Allegoria della libertà in Place de la République, Parigi (Wikipedia)
Io che scrivo sono un uomo che osserva, e vengo dal ’68, un’epoca in cui la parola “libertà” aveva un peso, un’urgenza e una promessa diverse. Allora la battaglia era per una rivoluzione vera, una rottura con il passato, per un’autentica liberazione dei corpi, delle menti, delle coscienze. Oggi, invece, mi trovo a guardare quei short inguinali, quelle minigonne estremamente corte, i tanga, i costumi brasiliani con scollature vertiginose e schiene scoperte e mi chiedo: è questa la nuova emancipazione? Oppure siamo finiti in un circo di corpi esposti, che rischiano di essere solo oggetti da fruire, vetrine di un mercato che tutto compra e tutto vende?
Nel ’68, la libertà passava attraverso la contestazione, la denuncia del conformismo, il desiderio di essere finalmente padroni del proprio corpo e della propria sessualità. Era un’idea che voleva sovvertire i codici imposti, abbattere tabù e costruire un linguaggio nuovo, capace di rappresentare la complessità dell’essere umano senza ridurlo a semplice carne da vedere o da consumare.
Oggi, invece, il corpo sembra più spesso un prodotto di marketing, una merce su cui si costruisce la “libertà”. Ma chi detta le regole di questo gioco? Non sono forse gli stessi meccanismi di potere che un tempo volevamo distruggere? La moda, i media, i social, che trasformano l’immagine femminile in uno spettacolo incessante, in un invito a mostrarsi secondo standard che cambiano ma che restano sempre orientati al desiderio altrui.
Questa “libertà” si traduce troppo spesso in una costrizione mascherata: la pressione a esibire il corpo in modi sempre più estremi, per essere accettate, desiderate, “liberate” secondo canoni che forse non abbiamo scelto veramente. La vera emancipazione sarebbe invece la capacità di decidere liberamente se e come mostrarsi, senza che questa decisione sia influenzata da dinamiche esterne che riducono il corpo a un prodotto da vendere.
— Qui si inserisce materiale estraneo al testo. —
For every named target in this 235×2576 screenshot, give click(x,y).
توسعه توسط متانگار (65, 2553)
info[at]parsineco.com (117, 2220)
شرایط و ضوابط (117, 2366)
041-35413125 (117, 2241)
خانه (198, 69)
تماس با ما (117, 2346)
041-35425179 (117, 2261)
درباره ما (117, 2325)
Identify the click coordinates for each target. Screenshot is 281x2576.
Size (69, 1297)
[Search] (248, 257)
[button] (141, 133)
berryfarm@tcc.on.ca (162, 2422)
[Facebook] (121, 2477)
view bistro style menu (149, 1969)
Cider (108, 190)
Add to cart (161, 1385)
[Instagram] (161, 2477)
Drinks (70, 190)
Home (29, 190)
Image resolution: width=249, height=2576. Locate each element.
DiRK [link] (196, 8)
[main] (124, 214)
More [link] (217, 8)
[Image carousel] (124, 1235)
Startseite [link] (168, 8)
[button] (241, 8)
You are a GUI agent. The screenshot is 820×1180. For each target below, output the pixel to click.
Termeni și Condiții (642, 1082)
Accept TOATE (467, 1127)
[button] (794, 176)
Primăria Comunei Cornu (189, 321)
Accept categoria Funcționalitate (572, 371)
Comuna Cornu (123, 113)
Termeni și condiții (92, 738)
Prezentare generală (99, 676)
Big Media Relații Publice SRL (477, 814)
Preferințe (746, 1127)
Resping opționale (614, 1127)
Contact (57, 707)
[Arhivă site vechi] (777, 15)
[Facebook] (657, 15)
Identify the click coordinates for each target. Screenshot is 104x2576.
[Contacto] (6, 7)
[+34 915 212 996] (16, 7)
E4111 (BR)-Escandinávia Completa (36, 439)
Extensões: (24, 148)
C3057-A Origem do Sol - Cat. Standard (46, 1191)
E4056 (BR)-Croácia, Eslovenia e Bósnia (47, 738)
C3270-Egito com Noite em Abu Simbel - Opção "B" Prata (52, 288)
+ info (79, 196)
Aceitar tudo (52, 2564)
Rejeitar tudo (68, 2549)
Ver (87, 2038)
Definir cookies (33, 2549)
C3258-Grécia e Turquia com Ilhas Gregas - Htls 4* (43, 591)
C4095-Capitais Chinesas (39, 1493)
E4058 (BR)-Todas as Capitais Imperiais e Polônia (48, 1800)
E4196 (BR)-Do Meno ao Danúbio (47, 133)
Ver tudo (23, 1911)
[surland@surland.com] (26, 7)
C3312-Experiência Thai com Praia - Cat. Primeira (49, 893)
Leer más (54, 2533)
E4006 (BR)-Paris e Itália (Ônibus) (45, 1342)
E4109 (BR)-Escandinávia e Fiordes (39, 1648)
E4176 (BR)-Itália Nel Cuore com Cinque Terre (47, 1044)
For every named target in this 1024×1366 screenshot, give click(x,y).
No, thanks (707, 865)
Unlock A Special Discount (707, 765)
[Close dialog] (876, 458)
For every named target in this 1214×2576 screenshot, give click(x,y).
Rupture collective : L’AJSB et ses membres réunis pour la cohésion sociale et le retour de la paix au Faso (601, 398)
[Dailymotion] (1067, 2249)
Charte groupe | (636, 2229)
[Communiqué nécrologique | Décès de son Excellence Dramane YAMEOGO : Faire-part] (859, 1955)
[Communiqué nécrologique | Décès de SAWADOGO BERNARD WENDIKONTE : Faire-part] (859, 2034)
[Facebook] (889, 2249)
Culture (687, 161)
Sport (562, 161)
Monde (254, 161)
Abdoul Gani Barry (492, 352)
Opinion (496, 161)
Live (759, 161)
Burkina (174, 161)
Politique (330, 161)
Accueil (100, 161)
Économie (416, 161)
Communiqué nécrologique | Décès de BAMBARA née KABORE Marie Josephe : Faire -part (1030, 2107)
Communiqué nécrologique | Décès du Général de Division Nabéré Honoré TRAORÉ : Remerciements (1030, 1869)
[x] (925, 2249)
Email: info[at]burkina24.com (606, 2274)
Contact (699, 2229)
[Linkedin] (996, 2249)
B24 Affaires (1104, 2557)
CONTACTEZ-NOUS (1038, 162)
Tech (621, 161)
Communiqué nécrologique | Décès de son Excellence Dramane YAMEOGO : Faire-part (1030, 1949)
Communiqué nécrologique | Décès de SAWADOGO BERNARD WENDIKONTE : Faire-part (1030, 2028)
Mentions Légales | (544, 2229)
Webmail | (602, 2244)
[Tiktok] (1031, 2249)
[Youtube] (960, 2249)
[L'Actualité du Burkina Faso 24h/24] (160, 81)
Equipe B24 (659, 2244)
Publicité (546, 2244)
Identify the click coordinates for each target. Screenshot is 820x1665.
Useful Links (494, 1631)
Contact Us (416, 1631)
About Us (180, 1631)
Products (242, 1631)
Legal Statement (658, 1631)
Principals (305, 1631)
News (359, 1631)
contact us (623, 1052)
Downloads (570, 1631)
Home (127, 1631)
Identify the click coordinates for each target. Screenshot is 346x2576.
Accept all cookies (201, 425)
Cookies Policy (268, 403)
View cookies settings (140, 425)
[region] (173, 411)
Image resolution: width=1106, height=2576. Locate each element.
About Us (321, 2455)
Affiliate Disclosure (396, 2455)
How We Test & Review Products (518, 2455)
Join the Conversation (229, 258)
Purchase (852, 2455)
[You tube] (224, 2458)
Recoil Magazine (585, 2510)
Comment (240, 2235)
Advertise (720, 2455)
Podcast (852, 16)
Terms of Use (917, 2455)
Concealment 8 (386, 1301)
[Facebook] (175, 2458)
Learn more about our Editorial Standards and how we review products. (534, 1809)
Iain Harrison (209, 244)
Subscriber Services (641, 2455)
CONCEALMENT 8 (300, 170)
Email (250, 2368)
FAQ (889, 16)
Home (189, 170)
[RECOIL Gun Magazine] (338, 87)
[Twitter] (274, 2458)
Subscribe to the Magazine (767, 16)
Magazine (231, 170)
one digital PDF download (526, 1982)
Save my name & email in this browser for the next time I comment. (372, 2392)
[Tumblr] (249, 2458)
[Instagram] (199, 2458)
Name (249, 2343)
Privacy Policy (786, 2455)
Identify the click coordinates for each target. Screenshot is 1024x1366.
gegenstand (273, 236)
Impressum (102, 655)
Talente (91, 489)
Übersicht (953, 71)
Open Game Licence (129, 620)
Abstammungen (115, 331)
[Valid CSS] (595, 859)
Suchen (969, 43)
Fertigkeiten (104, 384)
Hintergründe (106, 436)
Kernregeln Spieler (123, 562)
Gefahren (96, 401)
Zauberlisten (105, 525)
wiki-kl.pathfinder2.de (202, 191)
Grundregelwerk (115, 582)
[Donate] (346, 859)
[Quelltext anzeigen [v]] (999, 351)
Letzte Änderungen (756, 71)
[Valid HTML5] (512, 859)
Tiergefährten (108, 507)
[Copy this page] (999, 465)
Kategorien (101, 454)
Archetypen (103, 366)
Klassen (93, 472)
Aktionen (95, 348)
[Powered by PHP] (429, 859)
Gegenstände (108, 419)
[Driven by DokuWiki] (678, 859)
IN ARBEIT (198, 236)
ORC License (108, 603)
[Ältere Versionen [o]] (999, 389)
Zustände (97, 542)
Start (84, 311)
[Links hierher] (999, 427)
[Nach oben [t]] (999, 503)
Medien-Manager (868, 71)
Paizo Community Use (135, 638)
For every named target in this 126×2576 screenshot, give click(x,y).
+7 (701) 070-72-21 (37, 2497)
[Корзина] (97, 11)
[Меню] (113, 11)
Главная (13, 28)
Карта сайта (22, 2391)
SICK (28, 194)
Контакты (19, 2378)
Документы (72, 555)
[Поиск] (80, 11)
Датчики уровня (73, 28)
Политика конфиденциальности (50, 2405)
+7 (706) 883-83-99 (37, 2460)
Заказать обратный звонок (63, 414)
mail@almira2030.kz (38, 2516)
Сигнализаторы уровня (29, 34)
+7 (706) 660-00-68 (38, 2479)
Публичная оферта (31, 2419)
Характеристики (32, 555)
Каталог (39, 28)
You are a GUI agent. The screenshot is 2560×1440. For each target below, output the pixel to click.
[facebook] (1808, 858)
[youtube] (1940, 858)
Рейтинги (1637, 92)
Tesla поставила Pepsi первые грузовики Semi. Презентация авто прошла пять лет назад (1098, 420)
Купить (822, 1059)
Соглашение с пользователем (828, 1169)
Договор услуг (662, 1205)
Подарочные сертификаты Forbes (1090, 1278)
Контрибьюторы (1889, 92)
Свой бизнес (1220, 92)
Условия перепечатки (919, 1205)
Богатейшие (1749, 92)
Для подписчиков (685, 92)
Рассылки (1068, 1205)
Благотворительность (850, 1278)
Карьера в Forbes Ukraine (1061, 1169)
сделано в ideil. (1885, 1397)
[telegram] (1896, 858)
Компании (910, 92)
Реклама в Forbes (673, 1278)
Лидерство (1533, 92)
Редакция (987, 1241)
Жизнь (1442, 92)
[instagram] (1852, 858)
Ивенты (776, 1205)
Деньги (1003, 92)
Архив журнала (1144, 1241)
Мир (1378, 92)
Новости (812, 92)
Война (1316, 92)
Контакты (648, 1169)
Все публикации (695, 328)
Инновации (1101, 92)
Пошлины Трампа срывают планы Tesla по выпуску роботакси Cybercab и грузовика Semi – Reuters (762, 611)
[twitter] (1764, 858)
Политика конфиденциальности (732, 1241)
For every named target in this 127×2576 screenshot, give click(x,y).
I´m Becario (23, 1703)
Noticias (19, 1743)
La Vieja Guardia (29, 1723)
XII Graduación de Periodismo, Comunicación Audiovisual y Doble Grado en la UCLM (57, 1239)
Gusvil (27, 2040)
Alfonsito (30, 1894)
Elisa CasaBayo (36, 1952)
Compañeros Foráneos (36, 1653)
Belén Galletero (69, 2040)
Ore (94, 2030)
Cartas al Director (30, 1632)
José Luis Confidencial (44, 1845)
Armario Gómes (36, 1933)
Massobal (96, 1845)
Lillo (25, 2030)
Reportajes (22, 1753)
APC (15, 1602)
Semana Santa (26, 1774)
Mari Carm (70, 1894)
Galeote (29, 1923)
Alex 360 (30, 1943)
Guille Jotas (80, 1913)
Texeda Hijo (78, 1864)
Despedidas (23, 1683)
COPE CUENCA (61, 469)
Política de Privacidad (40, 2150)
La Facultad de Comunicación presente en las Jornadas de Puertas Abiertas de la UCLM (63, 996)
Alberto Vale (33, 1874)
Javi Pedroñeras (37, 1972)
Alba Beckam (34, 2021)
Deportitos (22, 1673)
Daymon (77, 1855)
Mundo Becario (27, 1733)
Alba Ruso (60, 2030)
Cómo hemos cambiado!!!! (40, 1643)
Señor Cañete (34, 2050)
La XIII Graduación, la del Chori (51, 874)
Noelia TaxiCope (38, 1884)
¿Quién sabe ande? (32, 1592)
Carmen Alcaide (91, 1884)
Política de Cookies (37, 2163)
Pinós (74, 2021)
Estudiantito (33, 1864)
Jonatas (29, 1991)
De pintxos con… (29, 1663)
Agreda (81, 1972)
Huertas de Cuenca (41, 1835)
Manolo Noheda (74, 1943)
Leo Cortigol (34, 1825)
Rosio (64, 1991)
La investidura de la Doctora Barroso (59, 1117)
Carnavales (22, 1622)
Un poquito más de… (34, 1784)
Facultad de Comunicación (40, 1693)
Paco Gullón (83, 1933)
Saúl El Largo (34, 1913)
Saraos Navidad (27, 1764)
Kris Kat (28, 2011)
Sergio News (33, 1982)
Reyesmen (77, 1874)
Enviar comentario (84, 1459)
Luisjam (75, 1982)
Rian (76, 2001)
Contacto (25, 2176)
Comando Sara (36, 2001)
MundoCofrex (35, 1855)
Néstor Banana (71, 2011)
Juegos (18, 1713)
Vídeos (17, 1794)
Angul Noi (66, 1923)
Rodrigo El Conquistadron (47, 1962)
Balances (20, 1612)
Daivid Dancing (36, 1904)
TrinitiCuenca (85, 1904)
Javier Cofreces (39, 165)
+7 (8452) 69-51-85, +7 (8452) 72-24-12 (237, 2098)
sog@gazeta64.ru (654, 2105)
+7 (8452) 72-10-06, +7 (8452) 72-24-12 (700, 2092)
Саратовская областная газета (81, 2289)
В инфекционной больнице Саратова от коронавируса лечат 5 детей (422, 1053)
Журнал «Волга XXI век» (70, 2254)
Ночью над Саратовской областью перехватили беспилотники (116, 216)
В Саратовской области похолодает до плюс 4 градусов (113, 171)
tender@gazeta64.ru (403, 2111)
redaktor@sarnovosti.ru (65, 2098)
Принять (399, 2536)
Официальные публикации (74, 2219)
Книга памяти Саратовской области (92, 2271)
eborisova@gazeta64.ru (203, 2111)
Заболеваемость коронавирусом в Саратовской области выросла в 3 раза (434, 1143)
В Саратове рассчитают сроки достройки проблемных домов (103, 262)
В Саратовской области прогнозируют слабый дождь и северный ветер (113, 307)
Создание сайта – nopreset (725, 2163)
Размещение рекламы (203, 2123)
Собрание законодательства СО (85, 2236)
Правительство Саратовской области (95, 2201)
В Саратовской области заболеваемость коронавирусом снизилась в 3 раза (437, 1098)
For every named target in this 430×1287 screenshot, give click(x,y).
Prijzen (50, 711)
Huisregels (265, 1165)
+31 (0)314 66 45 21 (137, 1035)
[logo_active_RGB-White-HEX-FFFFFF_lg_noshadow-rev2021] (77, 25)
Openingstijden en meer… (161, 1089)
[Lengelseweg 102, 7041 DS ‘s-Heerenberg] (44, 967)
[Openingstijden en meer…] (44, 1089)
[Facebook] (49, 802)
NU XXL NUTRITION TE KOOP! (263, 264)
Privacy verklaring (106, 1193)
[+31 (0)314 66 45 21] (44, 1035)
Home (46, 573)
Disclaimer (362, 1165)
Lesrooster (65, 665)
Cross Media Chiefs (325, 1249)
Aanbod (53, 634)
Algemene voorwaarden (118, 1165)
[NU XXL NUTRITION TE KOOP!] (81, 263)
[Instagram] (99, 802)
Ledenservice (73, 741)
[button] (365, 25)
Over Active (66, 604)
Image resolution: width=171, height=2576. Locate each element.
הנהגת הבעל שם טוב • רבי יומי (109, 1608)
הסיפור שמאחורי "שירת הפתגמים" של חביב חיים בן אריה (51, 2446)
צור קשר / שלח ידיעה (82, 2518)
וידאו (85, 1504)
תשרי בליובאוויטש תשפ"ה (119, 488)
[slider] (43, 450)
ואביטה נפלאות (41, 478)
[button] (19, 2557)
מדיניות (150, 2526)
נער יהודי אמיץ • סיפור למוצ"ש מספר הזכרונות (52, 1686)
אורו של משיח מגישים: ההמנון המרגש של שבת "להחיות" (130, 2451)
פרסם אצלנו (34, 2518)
Non voglio qui fare la morale o rinnegare i desideri e le scelte personali di nessuno, ma invitare a una riflessione più profonda. La domanda è: indossare short inguinali, tanga o costumi brasiliani è davvero un gesto di potere personale o una risposta a un modello culturale che sfrutta e commercializza il corpo femminile? Perché se è vero che la liberazione passa anche attraverso il piacere e la sessualità, è altrettanto vero che non possiamo confondere il piacere con l’esposizione forzata o la mercificazione.
Ricordo la forza di quel ’68, quando la lotta per la libertà era accompagnata da un senso di comunità, di ideali condivisi, di voglia di cambiare davvero il mondo. Oggi, mi pare che molto di quel fuoco si sia trasformato in una fiamma artificiale, accesa dai riflettori dei social e dai like, spesso incapace di illuminare qualcosa di più profondo.
E c’è un’altra verità che non possiamo ignorare: essere donna oggi è spesso un peso enorme. Il carico di dover piacere, mostrarsi, conformarsi a modelli che cambiano ma restano esigenti, grava pesantemente sulle spalle di molte. Questa pressione non è solo estetica: è culturale, emotiva, sociale. Essere “libere” in un mondo che ci osserva e giudica senza tregua può essere una fatica enorme. Un fardello che non si vede ma si sente, che consuma e che a volte divide il desiderio di autenticità dall’obbligo di apparire.
Da uomo che ha vissuto il ’68, vi invito a non accontentarvi di un’illusione di emancipazione che rischia di essere solo un nuovo tipo di prigionia. Tornate a riprendervi la vostra autonomia, non lasciate che il vostro corpo sia il palcoscenico di uno spettacolo che non avete scritto voi.
La libertà non è mai uno spettacolo. Non è un vestito da indossare per piacere agli altri, né una mossa in un gioco di sguardi che ci riduce a oggetti da consumare. La libertà è la forza di scegliere davvero, senza condizionamenti, senza paura di non essere “abbastanza” o di non piacere.
Siate libere di essere, non soltanto di apparire. E ricordate: la vera rivoluzione parte dalla consapevolezza del peso che portate e dalla forza con cui decidete di alleggerirlo, scegliendo voi stesse.
La domanda rimane aperta e provocatoria: siete davvero libere, o siete soltanto protagoniste di uno spettacolo che non avete scelto di mettere in scena?